Mortgage lender Halifax said in a monthly survey that house prices increased by 6.9% annually in the three months to October. Analysts expected a 7% rise in house prices.
From the previous three months, house prices were up 1.6%, lower than the increases of 2.0-2.1% recorded in each of the previous four months.
House prices rose 0.7% for the ninth consecutive month in October, but the growth was below analysts' estimates of 0.9%.
Earlier, mortgage lender Nationwide said that home prices in the UK rose 5.8% on year in October, the fastest pace in more than three years. Furthermore, property tracking website Hometrack said the average asking price for a house in Britain rose 0.5% in October from the previous month, marking the ninth consecutive month of price increase.
"Demand has increased this year, putting upward pressure on house prices and increasing levels of activity," Halifax economist Martin Ellis said in a statement.
"Low interest rates, and higher consumer confidence supported by the increasing evidence that a sustainable economic recovery may now be underway, are helping to increase housing demand."
Ellis noted that schemes, such as Funding for Lending and Help to Buy, have also boosted demand.
In 2012, the Bank of England launched Funding for Lending (FLS), which helps banks to provide loans at lower interest rates to businesses and individuals. The government also launched the Help to Buy Scheme, a support package for first-time buyers, which includes an interest-free equity loan of up to 20% of the property value.
Reduced Mortgage Payments
The schemes have helped potential home buyers by reducing mortgage rates and stimulating numbers of loans, which had dwindled.

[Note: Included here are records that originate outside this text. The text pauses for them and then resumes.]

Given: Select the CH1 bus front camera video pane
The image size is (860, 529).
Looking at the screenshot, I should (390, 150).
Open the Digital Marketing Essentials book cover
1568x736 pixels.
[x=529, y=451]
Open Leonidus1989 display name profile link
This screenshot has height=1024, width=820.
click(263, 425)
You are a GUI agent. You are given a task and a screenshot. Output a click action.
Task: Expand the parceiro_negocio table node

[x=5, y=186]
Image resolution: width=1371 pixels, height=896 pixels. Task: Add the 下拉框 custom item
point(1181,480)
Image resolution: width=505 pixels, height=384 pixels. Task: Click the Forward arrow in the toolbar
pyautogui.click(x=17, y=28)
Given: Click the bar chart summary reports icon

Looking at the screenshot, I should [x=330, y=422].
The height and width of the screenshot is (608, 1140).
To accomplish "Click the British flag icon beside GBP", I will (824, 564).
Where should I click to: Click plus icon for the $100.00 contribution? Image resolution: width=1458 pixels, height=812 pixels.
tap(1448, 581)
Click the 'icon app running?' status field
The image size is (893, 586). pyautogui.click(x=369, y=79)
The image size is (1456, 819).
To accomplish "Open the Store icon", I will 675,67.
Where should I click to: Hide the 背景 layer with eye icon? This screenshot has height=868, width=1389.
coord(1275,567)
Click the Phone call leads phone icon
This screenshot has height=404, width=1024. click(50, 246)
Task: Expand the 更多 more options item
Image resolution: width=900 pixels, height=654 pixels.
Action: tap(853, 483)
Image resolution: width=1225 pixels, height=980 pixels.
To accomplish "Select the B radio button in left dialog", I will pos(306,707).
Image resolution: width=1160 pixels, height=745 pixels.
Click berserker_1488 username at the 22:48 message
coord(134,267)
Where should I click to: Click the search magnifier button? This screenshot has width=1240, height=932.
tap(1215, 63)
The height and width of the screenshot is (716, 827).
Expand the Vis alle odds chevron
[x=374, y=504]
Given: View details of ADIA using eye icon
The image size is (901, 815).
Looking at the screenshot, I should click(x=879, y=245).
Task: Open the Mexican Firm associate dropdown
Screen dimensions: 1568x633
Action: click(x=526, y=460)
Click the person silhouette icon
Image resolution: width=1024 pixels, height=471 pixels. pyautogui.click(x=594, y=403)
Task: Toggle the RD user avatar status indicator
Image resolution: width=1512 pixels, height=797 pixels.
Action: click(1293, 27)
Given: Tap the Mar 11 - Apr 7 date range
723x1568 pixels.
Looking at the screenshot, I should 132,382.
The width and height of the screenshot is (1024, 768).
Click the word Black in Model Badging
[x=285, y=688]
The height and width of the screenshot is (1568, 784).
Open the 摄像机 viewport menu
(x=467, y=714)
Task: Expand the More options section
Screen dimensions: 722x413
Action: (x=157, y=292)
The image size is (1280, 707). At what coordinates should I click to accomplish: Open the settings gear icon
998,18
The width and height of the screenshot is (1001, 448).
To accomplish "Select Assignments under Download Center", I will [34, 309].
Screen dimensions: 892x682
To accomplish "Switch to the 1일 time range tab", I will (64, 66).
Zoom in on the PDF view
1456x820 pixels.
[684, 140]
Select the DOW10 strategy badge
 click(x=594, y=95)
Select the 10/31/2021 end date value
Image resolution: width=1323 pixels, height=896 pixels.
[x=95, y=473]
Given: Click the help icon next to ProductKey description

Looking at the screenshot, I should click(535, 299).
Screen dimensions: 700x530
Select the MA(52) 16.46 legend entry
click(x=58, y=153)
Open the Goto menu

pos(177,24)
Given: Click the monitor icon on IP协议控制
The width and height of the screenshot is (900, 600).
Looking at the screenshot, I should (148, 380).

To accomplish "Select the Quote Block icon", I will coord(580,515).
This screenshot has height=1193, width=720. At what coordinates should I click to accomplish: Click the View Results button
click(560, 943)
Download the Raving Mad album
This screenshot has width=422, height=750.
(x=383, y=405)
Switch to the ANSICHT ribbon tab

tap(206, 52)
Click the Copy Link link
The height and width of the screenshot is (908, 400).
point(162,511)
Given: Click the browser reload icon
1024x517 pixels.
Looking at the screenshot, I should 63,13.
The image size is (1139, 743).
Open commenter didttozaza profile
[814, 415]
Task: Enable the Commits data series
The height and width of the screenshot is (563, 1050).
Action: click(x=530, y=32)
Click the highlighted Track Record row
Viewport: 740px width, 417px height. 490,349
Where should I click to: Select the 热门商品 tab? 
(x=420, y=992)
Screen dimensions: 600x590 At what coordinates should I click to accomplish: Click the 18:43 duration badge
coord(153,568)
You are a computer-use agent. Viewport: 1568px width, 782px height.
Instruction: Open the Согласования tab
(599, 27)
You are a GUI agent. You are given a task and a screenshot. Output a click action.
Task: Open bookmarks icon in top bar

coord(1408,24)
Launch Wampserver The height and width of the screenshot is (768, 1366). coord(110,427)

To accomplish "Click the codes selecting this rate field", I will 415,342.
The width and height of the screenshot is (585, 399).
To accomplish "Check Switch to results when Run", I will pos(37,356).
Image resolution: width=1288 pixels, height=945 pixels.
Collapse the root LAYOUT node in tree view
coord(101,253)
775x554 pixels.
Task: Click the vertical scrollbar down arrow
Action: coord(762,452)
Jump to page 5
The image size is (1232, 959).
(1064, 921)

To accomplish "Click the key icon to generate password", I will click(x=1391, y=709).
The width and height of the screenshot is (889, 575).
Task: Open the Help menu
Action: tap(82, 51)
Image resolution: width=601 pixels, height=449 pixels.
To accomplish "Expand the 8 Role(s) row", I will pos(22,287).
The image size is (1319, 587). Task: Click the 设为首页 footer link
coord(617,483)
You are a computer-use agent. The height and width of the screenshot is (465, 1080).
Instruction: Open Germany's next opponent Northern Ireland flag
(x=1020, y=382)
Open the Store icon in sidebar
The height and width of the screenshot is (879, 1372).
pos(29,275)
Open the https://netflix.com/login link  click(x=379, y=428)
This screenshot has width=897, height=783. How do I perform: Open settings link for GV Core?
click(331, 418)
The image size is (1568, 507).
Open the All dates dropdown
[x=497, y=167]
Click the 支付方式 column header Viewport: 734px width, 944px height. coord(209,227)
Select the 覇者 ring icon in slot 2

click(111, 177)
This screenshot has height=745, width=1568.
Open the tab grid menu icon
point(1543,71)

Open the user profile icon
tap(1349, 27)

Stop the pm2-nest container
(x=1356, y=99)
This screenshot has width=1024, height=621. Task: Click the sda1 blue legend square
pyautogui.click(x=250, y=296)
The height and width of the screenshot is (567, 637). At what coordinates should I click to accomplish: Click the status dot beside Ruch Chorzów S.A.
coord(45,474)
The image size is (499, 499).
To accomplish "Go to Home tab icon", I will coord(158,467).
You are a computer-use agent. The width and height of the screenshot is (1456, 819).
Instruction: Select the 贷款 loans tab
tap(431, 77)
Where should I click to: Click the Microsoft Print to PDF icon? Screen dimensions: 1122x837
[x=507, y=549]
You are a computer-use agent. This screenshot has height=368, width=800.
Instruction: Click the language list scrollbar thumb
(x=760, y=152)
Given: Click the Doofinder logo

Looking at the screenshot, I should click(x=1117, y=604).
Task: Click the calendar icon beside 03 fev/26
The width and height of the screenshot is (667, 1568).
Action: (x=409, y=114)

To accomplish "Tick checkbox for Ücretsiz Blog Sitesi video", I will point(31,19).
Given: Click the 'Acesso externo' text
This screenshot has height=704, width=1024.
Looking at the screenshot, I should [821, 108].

In the three months to September, the number of mortgage approvals for house purchases, which is a leading indicator of completed house sales, increased by 11% from the previous quarter, according to the Bank of England.
Halifax also noted that the low level of mortgage payments in relation to income is helping to boost housing demand. In the third quarter of 2013, typical mortgage payments for a new borrower at the long-term average loan to value ratio, accounted for 27% of disposable earnings.
This is the lowest proportion since the second quarter of 1999 and well below the average of 36% over the past 30 years.